So many times it happens. After filing an initial claim, a veteran receives notification, a VCAA Notice, from the VA that, in essence, states that they are working on his/her claim, and are requesting additional evidence. Typically, there will be verbiage that includes “We strongly encourage you to send any information or evidence as soon as you can. If we do not hear from you, we may make a decision on your claim after 30 days. “ At this point, panic sets in for the veteran. He/she is looking at the date of the letter, and calculating that 30 days is now winding down, depending on when they receive the notice, and time is of the essence in submitting the requested evidence. In many cases, no specific evidence is requested, but often times the VA specifies exactly what evidence it is they require to make their decision.
As a claims advocate, I can’t tell you how many veterans I speak with that insist the 30-day deadline is a hard deadline, and the specific evidence the VA is requesting absolutely MUST be submitted before the 30 days is complete. This is not always the case, however. What every veteran who files a claim needs to know is this: the 30-day deadline is what we call a “soft” deadline. The term “we may make a decision on your claim after 30 days” is purposely misleading. The word “may”, in itself, used in this particular statement means the VA COULD make a decision, but it doesn’t mean they will if the requested evidence is not submitted in 30 days. This often provokes the veteran, if he/she is going it alone, to hurry up, as it were, which often leads to mistakes, i.e., the wrong information is submitted, or it is incomplete. This does not bode well for the veteran in the long run as it relates to the final decision of the VA, because they will find any little thing to kick it back or deny benefits.
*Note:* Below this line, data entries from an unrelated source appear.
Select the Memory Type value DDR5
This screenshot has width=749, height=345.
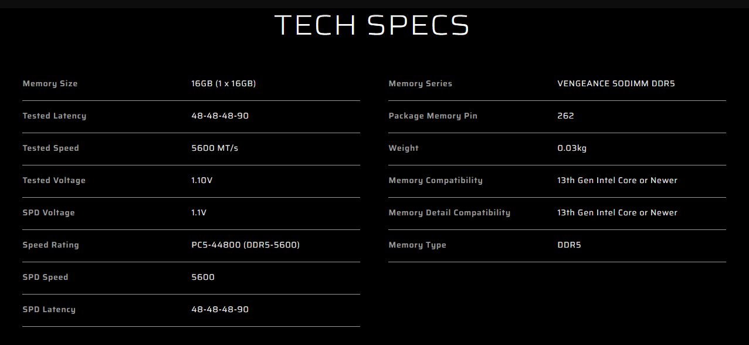coord(569,245)
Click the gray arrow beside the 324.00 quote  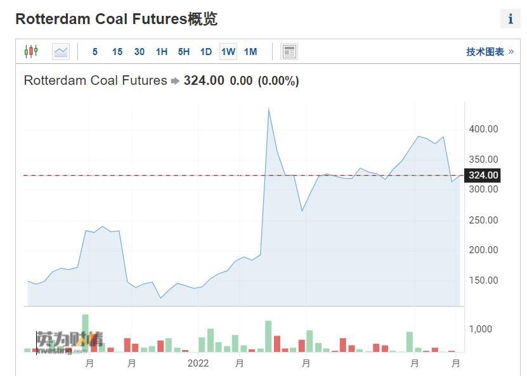click(x=175, y=81)
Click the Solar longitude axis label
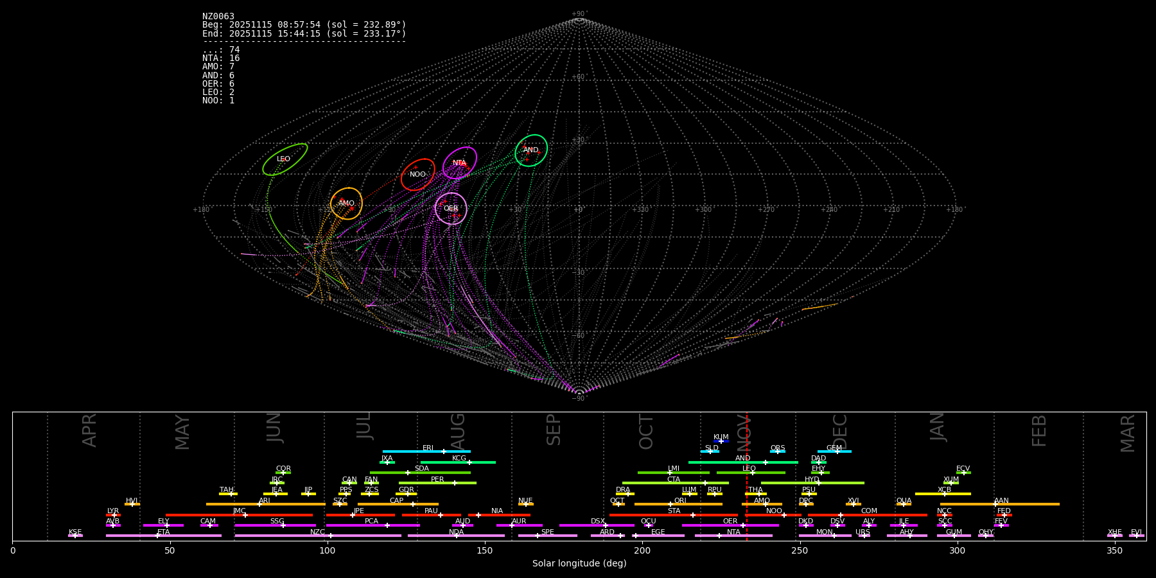The height and width of the screenshot is (578, 1156). [x=579, y=564]
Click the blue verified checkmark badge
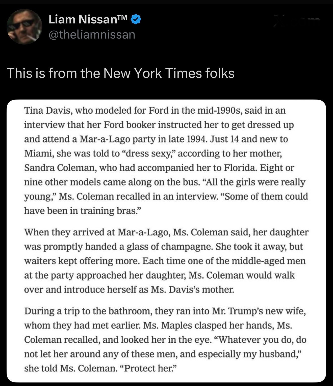Screen dimensions: 333x386 point(136,19)
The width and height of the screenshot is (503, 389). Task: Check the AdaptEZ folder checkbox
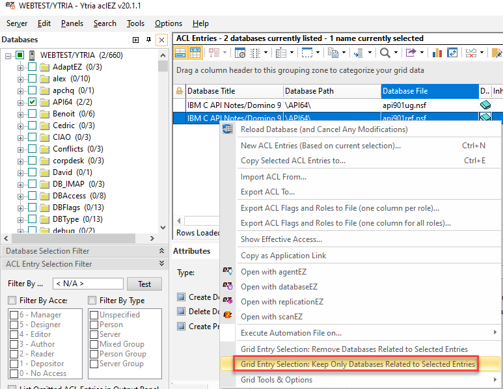pyautogui.click(x=32, y=67)
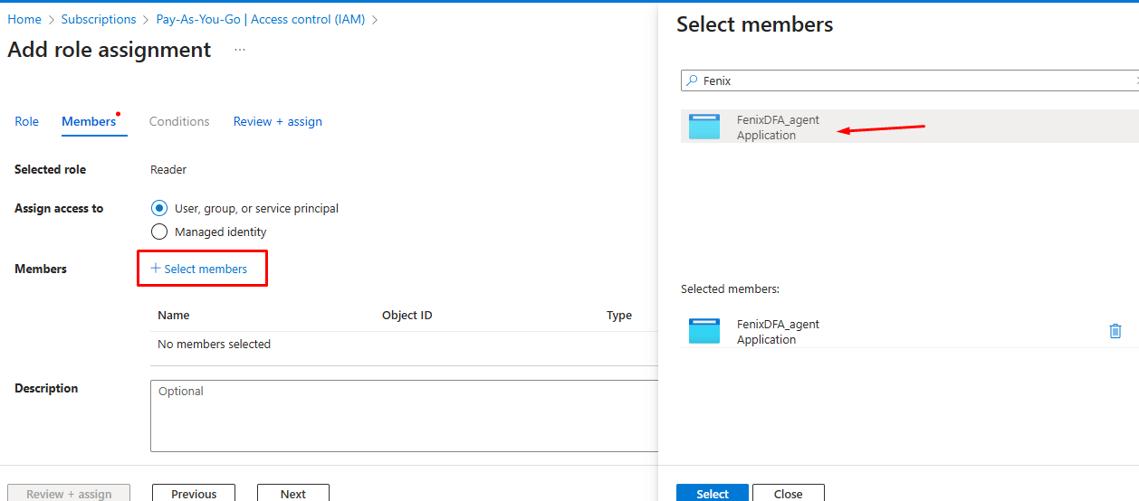Image resolution: width=1139 pixels, height=501 pixels.
Task: Select the User, group, or service principal option
Action: [x=159, y=208]
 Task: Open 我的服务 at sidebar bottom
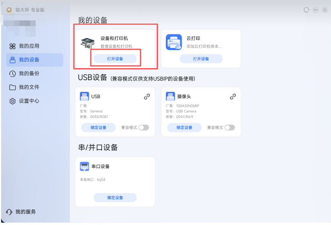click(21, 212)
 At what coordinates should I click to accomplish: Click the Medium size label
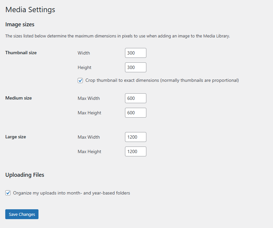point(18,98)

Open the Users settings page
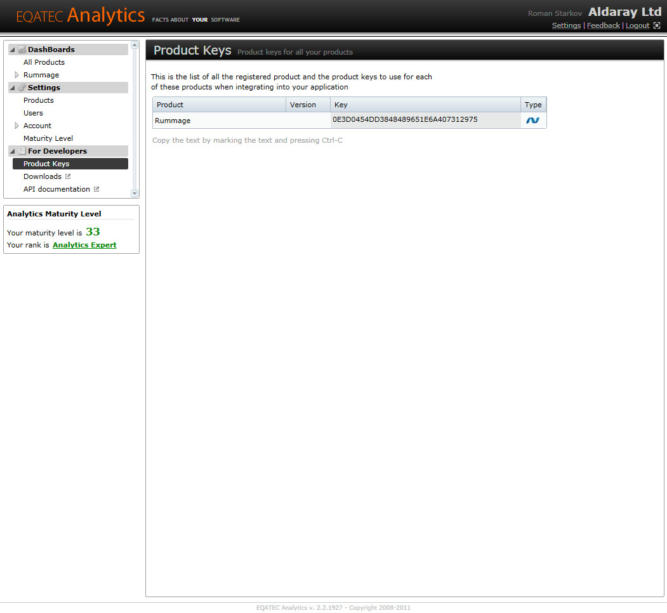[33, 113]
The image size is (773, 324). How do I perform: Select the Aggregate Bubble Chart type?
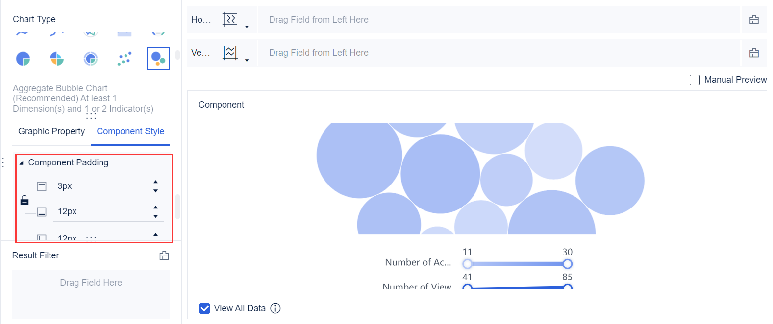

The long and short of it is that a veteran and/or their advocate can submit evidence up until the time the VA finally does render a decision, and he/she has up to one year from the date of the VCAA letter to submit information and evidence necessary to support their claim. The VA is their own worst enemy when it comes to the backlog that currently exists. The VCAA Notice shouldn’t be a tool to scare a veteran, but if one really thinks about it, it is. That is why it so important to seek legal advice in such matters.